Engineering novel CRISPR-enabled gene regulatory devices in bacteria
Item statusRestricted Access
Embargo end date31/07/2022
CRISPR (clustered regularly interspaced short palindromic repeats) is an adaptive immune system of prokaryotes. Due to its DNA/RNA recognition ability mediated by nucleic acid complementary pairing, the CRISPR systems can be easily reprogrammed for various purposes. Today, CRISPR tools have been widely used in genome editing, gene regulation, molecular markers, biosensors, and related fields. However, the existing CRISPR tools are not sufficient to meet diverse needs. The development of novel CRISPR tools and the exploration of its programmability are vital to meet the needs of various applications while deepening our understanding of the CRISPR system. Here, we achieved a eukaryote-like CRISPR activation (CRISPRa) device in bacteria, which fills the gap for the programmable activation technology of σ54-dependent promoters. The unique mechanism of this CRISPRa provides several desired properties, enabling the design of complex gene circuits. I demonstrated new applications of this novel tool in both foundational research and industrial biotechnology.

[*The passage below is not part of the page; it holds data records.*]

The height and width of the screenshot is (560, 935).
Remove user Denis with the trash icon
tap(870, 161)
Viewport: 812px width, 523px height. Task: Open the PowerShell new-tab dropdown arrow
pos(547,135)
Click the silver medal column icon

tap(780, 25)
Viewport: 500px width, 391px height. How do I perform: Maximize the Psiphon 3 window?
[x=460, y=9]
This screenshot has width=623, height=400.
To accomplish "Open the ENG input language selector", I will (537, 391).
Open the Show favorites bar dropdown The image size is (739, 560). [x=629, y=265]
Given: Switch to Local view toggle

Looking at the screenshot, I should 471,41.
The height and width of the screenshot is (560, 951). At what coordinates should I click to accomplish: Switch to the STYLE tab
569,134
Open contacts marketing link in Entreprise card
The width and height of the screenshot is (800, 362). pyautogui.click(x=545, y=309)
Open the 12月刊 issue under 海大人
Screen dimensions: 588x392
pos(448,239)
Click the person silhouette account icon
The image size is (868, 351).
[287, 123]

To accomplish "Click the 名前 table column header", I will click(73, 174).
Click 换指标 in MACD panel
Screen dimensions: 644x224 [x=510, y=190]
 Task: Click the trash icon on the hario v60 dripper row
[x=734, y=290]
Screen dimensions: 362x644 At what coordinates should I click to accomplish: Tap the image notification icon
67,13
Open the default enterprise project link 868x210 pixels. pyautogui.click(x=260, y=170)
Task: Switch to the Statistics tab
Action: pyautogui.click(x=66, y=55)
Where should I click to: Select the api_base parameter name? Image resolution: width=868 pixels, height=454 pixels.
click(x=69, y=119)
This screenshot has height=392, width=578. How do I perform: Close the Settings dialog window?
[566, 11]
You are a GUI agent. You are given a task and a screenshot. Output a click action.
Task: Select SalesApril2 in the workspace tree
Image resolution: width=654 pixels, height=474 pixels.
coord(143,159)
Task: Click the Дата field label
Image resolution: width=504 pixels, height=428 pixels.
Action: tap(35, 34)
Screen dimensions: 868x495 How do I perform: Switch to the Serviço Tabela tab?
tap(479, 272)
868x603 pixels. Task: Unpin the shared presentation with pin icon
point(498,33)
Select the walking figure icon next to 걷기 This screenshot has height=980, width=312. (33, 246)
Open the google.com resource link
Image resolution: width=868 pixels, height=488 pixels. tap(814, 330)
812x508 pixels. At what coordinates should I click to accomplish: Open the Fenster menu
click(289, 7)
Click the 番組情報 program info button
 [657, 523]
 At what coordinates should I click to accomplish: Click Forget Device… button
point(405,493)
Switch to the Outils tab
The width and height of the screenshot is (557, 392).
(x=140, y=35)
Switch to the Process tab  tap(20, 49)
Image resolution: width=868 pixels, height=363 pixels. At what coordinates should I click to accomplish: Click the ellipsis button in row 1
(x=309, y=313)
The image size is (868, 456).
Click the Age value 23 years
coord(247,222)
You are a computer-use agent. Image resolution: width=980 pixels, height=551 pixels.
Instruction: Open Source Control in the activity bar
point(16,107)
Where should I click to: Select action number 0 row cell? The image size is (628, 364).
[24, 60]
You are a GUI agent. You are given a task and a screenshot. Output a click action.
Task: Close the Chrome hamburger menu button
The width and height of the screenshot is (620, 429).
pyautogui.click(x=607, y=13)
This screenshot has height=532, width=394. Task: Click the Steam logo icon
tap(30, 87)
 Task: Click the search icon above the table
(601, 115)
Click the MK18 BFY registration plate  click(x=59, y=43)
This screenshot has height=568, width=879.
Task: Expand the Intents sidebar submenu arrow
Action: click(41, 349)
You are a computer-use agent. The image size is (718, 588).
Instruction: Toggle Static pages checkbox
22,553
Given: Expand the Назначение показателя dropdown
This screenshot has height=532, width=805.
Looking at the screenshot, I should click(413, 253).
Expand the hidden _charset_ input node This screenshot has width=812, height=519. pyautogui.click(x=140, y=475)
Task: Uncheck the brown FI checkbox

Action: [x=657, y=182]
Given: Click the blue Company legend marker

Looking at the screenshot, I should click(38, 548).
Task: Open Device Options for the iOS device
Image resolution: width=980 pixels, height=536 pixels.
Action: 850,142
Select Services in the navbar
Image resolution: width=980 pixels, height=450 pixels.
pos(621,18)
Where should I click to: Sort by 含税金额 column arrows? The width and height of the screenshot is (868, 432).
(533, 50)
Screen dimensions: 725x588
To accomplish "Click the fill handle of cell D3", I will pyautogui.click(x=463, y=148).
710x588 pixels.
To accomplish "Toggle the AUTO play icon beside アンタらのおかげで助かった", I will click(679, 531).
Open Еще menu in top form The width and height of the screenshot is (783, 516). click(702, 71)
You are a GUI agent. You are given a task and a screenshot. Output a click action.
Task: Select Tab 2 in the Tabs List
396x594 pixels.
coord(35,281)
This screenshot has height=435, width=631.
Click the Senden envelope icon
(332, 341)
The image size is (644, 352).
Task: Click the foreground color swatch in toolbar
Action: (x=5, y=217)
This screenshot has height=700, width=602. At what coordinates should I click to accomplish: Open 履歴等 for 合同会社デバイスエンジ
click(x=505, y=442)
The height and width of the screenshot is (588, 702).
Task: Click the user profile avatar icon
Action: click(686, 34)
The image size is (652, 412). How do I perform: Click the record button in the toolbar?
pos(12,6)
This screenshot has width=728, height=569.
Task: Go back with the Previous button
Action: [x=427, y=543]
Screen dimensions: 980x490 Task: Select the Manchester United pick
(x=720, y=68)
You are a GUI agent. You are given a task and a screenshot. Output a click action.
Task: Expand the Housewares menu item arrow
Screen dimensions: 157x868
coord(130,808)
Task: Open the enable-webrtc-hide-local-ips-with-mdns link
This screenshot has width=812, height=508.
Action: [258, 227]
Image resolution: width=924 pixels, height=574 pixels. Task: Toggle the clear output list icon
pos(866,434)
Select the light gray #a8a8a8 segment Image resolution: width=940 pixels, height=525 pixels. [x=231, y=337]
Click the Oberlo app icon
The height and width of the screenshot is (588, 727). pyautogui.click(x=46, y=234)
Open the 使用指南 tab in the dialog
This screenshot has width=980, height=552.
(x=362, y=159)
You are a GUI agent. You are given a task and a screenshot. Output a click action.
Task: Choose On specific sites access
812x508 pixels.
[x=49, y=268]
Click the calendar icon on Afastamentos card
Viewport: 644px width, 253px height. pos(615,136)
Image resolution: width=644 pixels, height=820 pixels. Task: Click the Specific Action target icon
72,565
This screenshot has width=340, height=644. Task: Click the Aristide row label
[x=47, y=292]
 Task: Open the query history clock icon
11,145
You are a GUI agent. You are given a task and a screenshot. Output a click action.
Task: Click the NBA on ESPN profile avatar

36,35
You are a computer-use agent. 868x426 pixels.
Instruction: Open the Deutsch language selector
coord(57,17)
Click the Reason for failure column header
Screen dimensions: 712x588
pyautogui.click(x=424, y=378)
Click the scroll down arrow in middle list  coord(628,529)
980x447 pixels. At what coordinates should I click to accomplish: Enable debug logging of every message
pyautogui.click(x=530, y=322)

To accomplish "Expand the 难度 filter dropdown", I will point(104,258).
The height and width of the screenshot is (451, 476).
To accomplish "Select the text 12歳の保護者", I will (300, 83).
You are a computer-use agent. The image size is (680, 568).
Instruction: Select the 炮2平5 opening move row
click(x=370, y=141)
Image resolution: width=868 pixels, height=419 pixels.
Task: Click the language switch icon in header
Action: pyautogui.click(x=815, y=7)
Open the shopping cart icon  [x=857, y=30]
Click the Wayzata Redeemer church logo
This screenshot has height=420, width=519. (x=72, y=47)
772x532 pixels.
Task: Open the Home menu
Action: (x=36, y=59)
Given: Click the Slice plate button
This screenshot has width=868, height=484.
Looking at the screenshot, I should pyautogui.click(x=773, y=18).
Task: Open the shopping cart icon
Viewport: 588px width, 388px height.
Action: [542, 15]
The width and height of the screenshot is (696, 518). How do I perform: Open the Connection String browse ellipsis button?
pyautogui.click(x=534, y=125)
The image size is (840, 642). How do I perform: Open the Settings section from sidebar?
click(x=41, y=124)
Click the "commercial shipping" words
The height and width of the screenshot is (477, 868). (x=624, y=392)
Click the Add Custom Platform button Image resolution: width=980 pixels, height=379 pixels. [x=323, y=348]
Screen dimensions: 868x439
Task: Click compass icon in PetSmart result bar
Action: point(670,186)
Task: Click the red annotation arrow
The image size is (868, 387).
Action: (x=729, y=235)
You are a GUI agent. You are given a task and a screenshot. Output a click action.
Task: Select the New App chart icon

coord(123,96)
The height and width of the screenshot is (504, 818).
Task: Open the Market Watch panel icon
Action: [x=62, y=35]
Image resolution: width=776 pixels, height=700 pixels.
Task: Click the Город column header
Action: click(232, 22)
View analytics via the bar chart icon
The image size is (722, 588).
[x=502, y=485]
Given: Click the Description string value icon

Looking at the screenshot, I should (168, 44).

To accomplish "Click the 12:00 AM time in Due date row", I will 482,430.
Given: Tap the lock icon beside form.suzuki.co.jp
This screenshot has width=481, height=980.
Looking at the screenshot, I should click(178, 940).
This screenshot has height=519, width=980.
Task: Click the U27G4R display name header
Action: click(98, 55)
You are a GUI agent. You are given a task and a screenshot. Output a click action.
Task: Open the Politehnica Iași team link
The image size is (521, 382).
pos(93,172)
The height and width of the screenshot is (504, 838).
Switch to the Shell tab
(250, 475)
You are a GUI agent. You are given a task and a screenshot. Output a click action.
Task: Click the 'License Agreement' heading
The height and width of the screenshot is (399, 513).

For supporting foundational research, I engineered this CRISPRa device as a platform to explore the programmability of crRNA-tracrRNA pairing. Thus, I found that the reprogrammed tracrRNAs can repurpose non-crRNAs such as mRNAs to crRNAs and trigger CRISPR regulation. For enabling industrial applications, I developed a reusable projection system of multi-gene expression profiles, which can separate the diversity of multi-gene expression profiles from specific circuits and store it in a universal library of multi-sgRNA generators. Further, I demonstrated that this tool enables high-quality, low-cost multi-gene expression profile screening. I hope that my efforts in the development and application of novel CRISPR regulatory devices will provide valuable inspiration to the CRISPR research field.